Bisogna solo, e ne era precisamente il caso in Descartes, che le circostanze esterne sieno abbastanza favorevoli per permettere di possedersi, e d’esser contenti di sè stessi; per questo l’Ecclesiaste diceva già: La saggezza è buona con un patrimonio e ci aiuta a rallegrarci alla vista del sole (7, 12).
L’uomo cui, per un favore della natura o della fortuna, questa sorte è stata accordata, starà attento con cura gelosa perchè questa sorgente interna di felicità gli resti sempre accessibile; per ciò occorrono indipendenza ed agi.

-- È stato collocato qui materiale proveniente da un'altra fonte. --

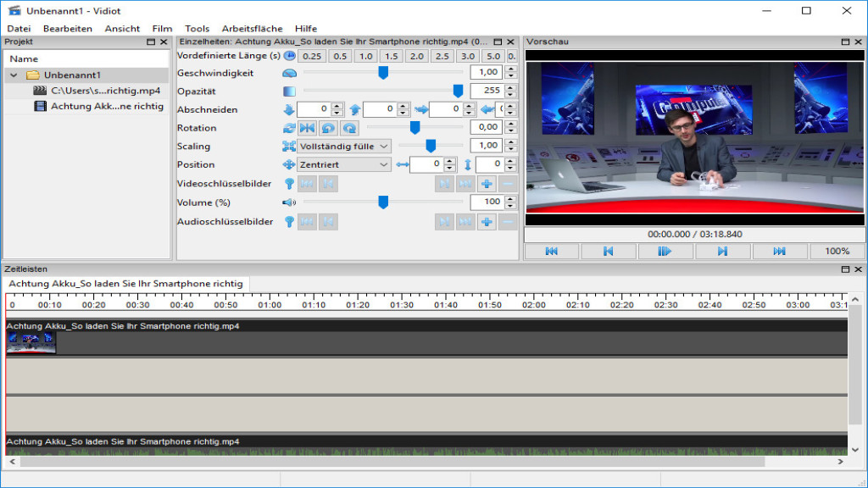Jump to the start of the preview
Image resolution: width=868 pixels, height=488 pixels.
(551, 251)
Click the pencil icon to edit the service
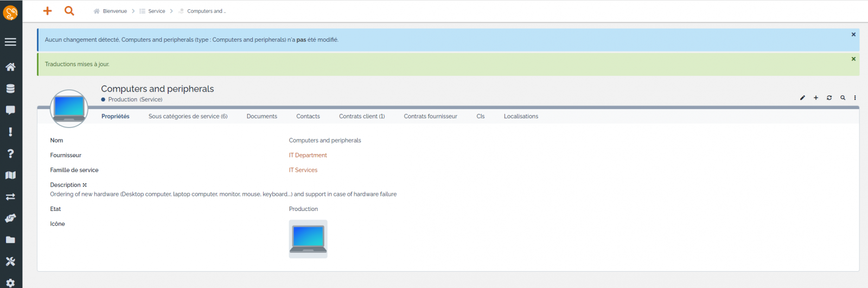This screenshot has height=288, width=868. coord(802,98)
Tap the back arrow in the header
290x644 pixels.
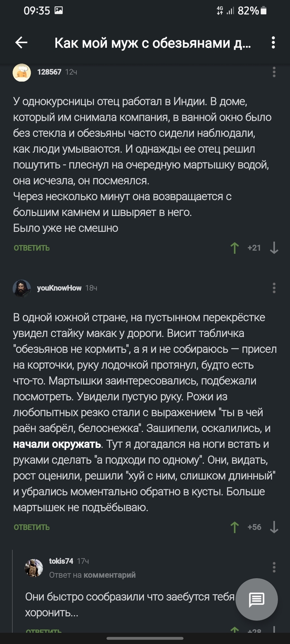coord(21,41)
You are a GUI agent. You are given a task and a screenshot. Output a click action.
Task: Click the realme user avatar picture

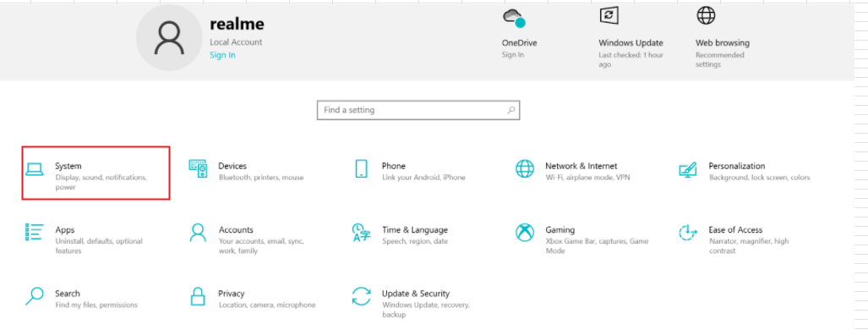click(169, 38)
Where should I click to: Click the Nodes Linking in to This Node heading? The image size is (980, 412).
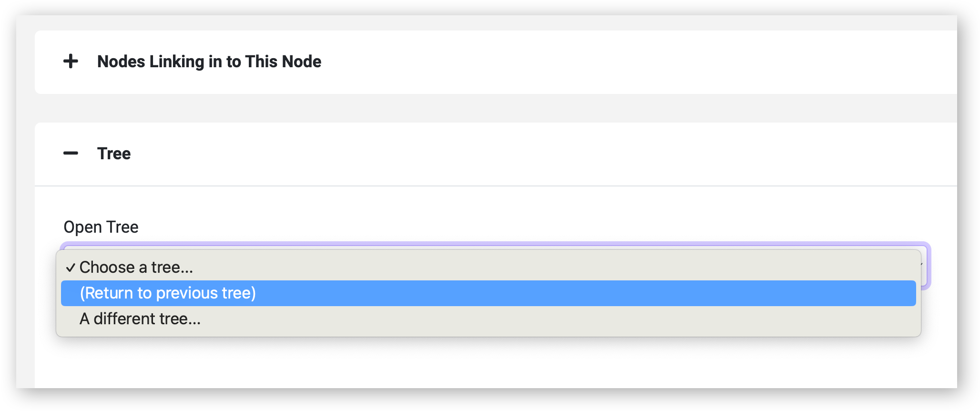click(209, 62)
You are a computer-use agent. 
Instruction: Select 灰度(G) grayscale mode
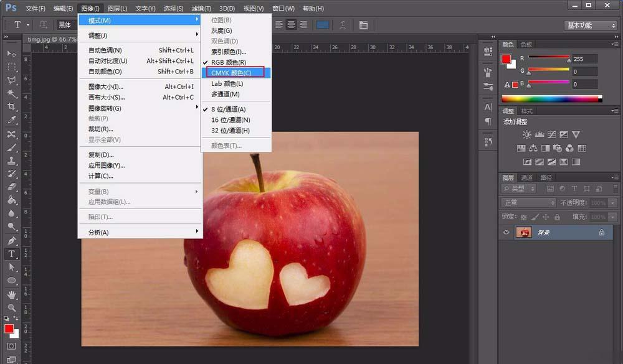pos(222,30)
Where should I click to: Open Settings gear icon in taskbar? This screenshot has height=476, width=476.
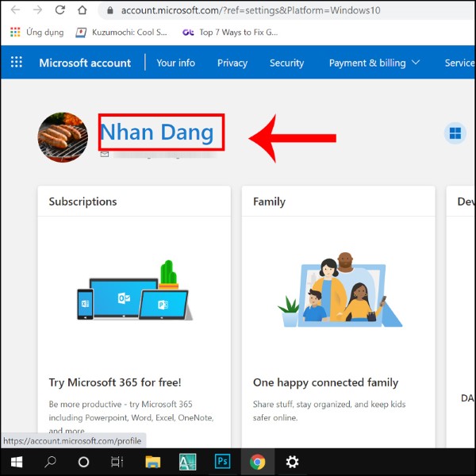(x=292, y=462)
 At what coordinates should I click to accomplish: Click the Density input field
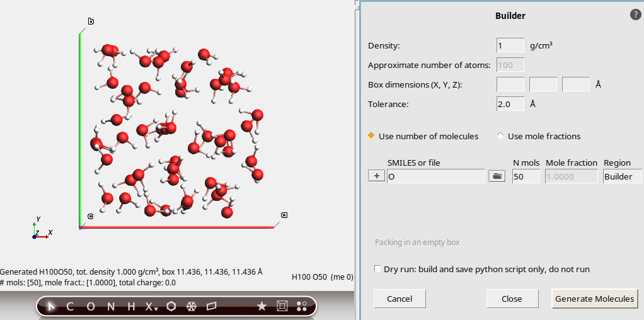pyautogui.click(x=510, y=45)
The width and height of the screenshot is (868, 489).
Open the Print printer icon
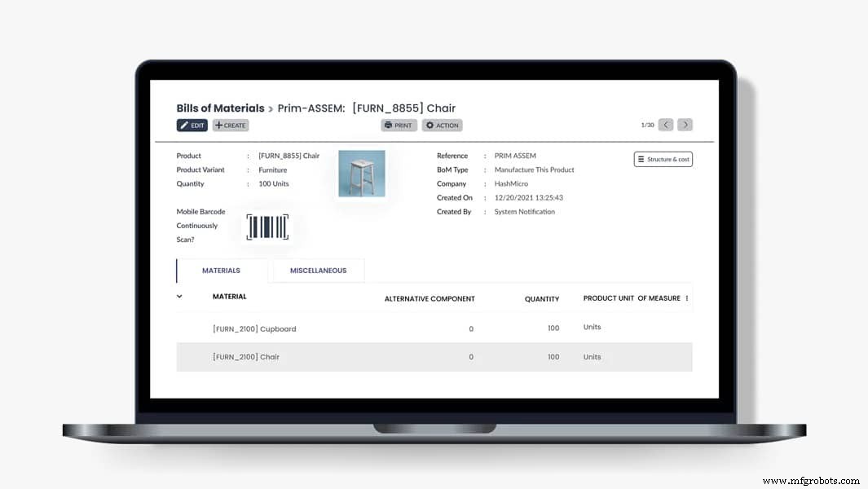(390, 125)
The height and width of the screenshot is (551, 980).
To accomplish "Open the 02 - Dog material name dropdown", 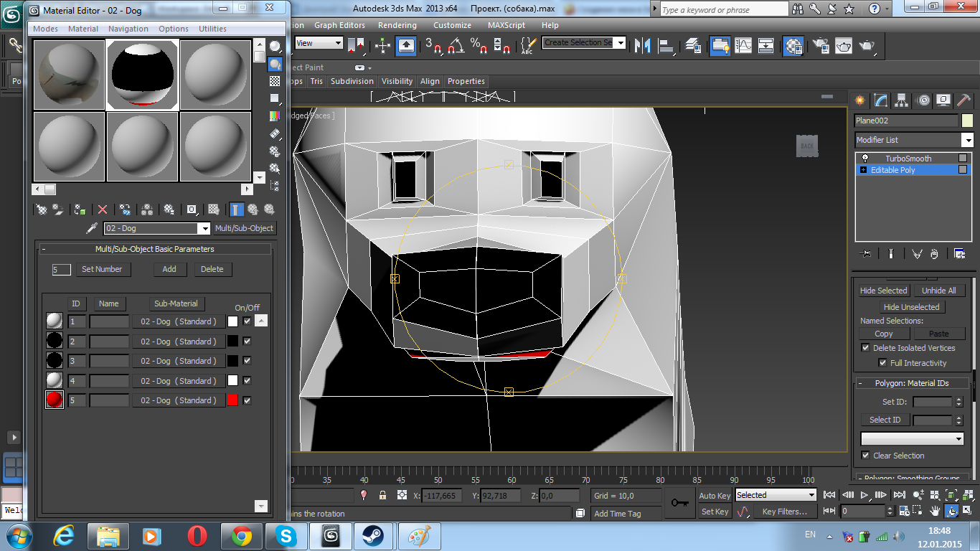I will 203,228.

Li acquisterà dunque ben volentieri colla moderazione e col risparmio, e tanto più facilmente perchè egli non è ridotto, come gli altri uomini, alle sole sorgenti esterne dei piaceri. Ed è per questo che la prospettiva delle cariche, dell’oro, dei favori regali, e l’approvazione del mondo non lo indurranno a rinunziare a sè stesso per adattarsi alle vedute meschine od al cattivo gusto degli uomini. Al caso, ei farà come Orazio nella epistola a Mecenate (L. 1, ep. 7). È una gran pazzia perdere all’interno per guadagnare all’esterno, in altri termini abbandonare, in tutto o in parte, il proprio riposo, gli agi e l’indipendenza per il fasto, il grado, le pompe, i titoli, gli onori. Goethe però l’ha fatto. In quanto a me, il mio genio mi ha tratto energicamente nella via opposta.
La verità, qui esaminata, che la sorgente principale della felicità vien dall’interno, si trova confermata da una giusta osservazione di Aristotele nella Morale a Nicomaco (I, 7; e VII, 13, 14); egli dice che ogni piacere suppone un’attività, quindi l’impiego di una forza, e che non può esistere senza di questa.